Período de defeso para 22 espécies de peixes começa neste sábado no Amapá; veja lista
A partir deste sábado, 15, entra em vigor no Amapá o período de defeso, que restringe a captura, o transporte, a comercialização, o beneficiamento e a industrialização de 22 espécies de peixes. A medida, válida até 15 de março de 2026, abrange todos os ambientes aquáticos do estado — rios, lagos, igarapés, mananciais e áreas estuarinas.
O período segue normas da Secretaria de Estado do Meio Ambiente (Sema) e do Ibama, que reforçarão ações de fiscalização para coibir práticas ilegais durante a fase reprodutiva dos peixes.

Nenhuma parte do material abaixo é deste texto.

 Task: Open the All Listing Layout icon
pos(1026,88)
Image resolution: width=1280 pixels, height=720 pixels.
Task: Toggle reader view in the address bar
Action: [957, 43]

Segundo o coordenador de Monitoramento e Fiscalização Ambiental da Sema, Bruno Esdras, as operações serão intensificadas com apoio de outros órgãos. “O objetivo do defeso é garantir a reprodução das espécies e manter o equilíbrio dos ecossistemas aquáticos. As restrições não se aplicam às populações indígenas em suas terras”, explicou.

A pesca de subsistência continua permitida a comunidades ribeirinhas, desde que realizada com linha de mão, vara e anzol, respeitando o limite de até cinco quilos por família ao dia, ou um único exemplar acima desse peso, exclusivamente para consumo próprio.
Entre os peixes protegidos estão: Aracu, Piau, Curimatã, Jeju, Pacu, Traíra, Tamoatá, Apaiarí, Tambaqui, Pirapitinga, Piranha, Anujá (Cachorro-de-Padre), Branquinha, Matrinxã, Mapará, Sardinha, Aruanã, Pescada Branca, Curupeté, Cumaru, Trairão e Pirapema.
Durante o período de proibição, só poderão ser transportados e comercializados peixes provenientes de pisciculturas licenciadas ou de regiões onde o defeso ocorre em outra época. O produto deve estar acompanhado de nota fiscal e comprovante de origem.
A Sema emitirá o Documento de Origem do Pescado (DOP), exigido para comprovar a legalidade do transporte e da venda. O atendimento será realizado na Colônia de Pescadores, em Santana, e na sede da secretaria, em Macapá.
Empreendedores com estoques de pescado capturados antes do início da proibição têm até 17 de novembro para declarar o volume armazenado.